Psychiatrie et migrations

Thierry Baubet, Marie-Rose Moro (dirs), Masson, 2003, 236 p., 37 €.

Migrants mais aussi personnes déplacées, réfugiées... Que peut faire la psychiatrie pour venir en aide à des patients ancrés dans d'autres cultures ? Désarmée, elle doit développer de nouvelles compétences et méthodes, car la question de la différence culturelle est un paramètre indispensable tant pour le diagnostic psychiatrique que pour le soin. La psychiatrie culturelle, née dans les années70, s'inscrit dans cette perspective, en visant à « modifier la relation médecin-malade, améliorer la qualité des soins, sans rejeter le modèle biomédical mais en relativisant les visées universalisantes de celui-ci ». Ce livre propose un tour d'horizon des principales problématiques à considérer - les représentations culturelles de la maladie, les syndromes psychiatriques spécifiques à certaines cultures, la recherche, etc.

## EXTRAIT DES DONNÉES
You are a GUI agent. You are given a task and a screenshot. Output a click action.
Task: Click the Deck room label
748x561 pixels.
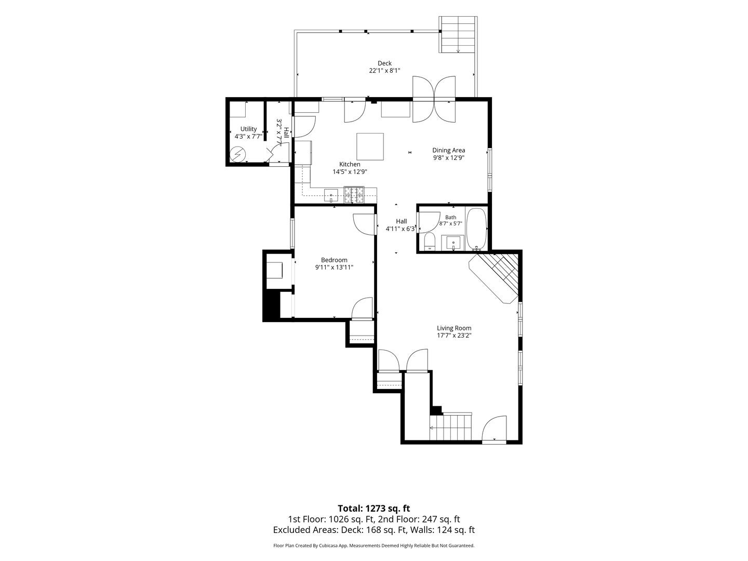(x=384, y=63)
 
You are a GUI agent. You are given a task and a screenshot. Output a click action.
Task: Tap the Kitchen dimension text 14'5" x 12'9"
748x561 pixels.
(x=350, y=171)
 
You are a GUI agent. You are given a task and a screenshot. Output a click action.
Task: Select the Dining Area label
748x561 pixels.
(x=448, y=150)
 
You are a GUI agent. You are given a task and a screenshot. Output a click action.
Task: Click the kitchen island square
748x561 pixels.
(x=370, y=146)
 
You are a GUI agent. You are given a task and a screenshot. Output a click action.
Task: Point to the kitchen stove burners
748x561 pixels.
(x=354, y=195)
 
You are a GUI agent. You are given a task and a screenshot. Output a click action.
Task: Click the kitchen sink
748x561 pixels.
(x=330, y=195)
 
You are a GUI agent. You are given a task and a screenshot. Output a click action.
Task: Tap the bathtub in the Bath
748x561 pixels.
(x=476, y=229)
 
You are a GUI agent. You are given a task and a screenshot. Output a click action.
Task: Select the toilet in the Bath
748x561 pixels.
(x=430, y=242)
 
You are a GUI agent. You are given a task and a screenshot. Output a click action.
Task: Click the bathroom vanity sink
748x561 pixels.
(x=453, y=243)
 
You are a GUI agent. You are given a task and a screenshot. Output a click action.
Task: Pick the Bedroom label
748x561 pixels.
(x=334, y=260)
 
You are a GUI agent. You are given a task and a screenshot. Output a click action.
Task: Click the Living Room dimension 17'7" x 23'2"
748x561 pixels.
(x=454, y=336)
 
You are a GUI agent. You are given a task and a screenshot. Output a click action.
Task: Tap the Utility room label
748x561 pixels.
(x=248, y=129)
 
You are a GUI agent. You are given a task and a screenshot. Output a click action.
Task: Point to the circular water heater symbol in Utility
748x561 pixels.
(x=237, y=154)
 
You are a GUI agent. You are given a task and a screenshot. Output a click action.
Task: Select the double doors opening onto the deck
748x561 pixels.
(x=434, y=99)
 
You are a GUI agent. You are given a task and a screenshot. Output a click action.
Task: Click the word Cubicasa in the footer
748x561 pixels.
(x=330, y=545)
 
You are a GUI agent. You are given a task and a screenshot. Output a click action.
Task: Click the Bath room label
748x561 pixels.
(x=450, y=217)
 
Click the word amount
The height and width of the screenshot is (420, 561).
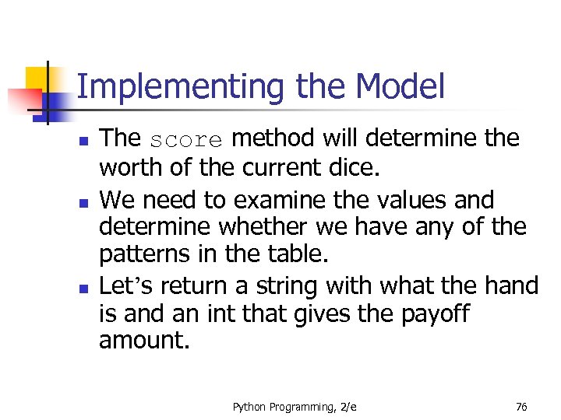144,341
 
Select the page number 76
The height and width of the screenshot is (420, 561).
520,407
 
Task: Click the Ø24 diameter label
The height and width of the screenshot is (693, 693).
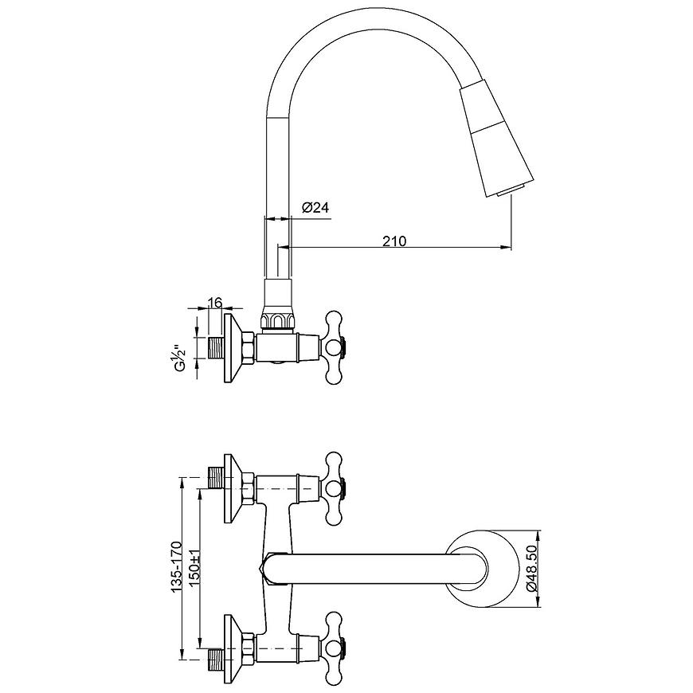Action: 315,208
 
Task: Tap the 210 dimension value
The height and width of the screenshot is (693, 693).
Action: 394,241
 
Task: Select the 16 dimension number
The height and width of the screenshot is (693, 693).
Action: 214,303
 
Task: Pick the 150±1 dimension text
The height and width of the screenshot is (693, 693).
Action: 195,570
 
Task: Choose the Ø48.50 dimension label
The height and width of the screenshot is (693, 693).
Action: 532,570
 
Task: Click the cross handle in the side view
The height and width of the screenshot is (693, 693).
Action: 335,347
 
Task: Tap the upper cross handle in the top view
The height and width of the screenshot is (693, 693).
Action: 335,489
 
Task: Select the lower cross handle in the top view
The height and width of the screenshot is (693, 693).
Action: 335,649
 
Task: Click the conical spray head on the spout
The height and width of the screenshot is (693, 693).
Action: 496,137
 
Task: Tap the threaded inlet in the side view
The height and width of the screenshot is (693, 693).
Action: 215,347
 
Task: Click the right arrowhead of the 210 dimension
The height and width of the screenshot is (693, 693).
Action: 505,248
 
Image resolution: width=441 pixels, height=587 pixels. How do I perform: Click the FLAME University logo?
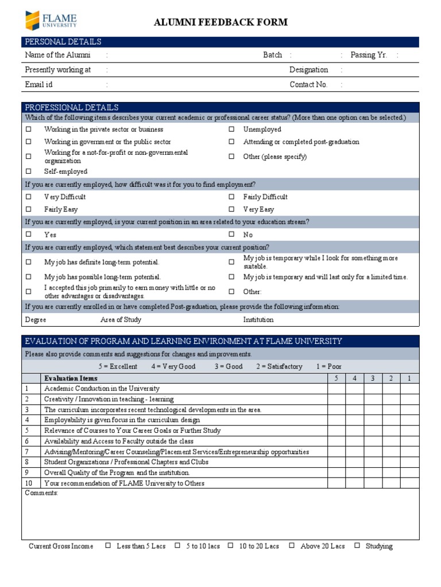coord(51,21)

## CONSIGNES À SUIVRE
a) Renvoyez sans rien changer tout ce qui va de « Thierry Baubet, Marie-Rose » jusqu'à « la recherche, etc. » dans le texte sur la psychiatrie et les migrations.
b) Reprenez le texte sur la psychiatrie et les migrations et poursuivez-le après sa dernière phrase.

## RÉPONSES
a)
Thierry Baubet, Marie-Rose Moro (dirs), Masson, 2003, 236 p., 37 €.

Migrants mais aussi personnes déplacées, réfugiées... Que peut faire la psychiatrie pour venir en aide à des patients ancrés dans d'autres cultures ? Désarmée, elle doit développer de nouvelles compétences et méthodes, car la question de la différence culturelle est un paramètre indispensable tant pour le diagnostic psychiatrique que pour le soin. La psychiatrie culturelle, née dans les années70, s'inscrit dans cette perspective, en visant à « modifier la relation médecin-malade, améliorer la qualité des soins, sans rejeter le modèle biomédical mais en relativisant les visées universalisantes de celui-ci ». Ce livre propose un tour d'horizon des principales problématiques à considérer - les représentations culturelles de la maladie, les syndromes psychiatriques spécifiques à certaines cultures, la recherche, etc.

b)
Cet ouvrage aborde notamment la question du diagnostic, celui-ci soulevant bien des difficultés et réclamant de nombreuses adaptations de la part du praticien. Ignorant des us et coutumes, il risque d'attribuer une signification psychopathologique à des éléments - mimiques, expressions des affects, gestes - qui n'en sont pas. Ainsi, les enfants d'origine africaine évitent volontairement de croiser le regard du praticien, qui pourrait interpréter cette attitude comme un signe d'inhibition, de retrait relationnel là où il ne faut y voir qu'une marque culturelle de respect envers l'adulte. Le recours à un interprète facilite également l'expression, dans sa langue d'origine, des souffrances vécues par le patient.

On le devine, la psychiatrie culturelle doit faire face à de sérieux défis pour devenir une pratique plus large que celle apportée, en France, par les consultations d'ethnopsychanalyse.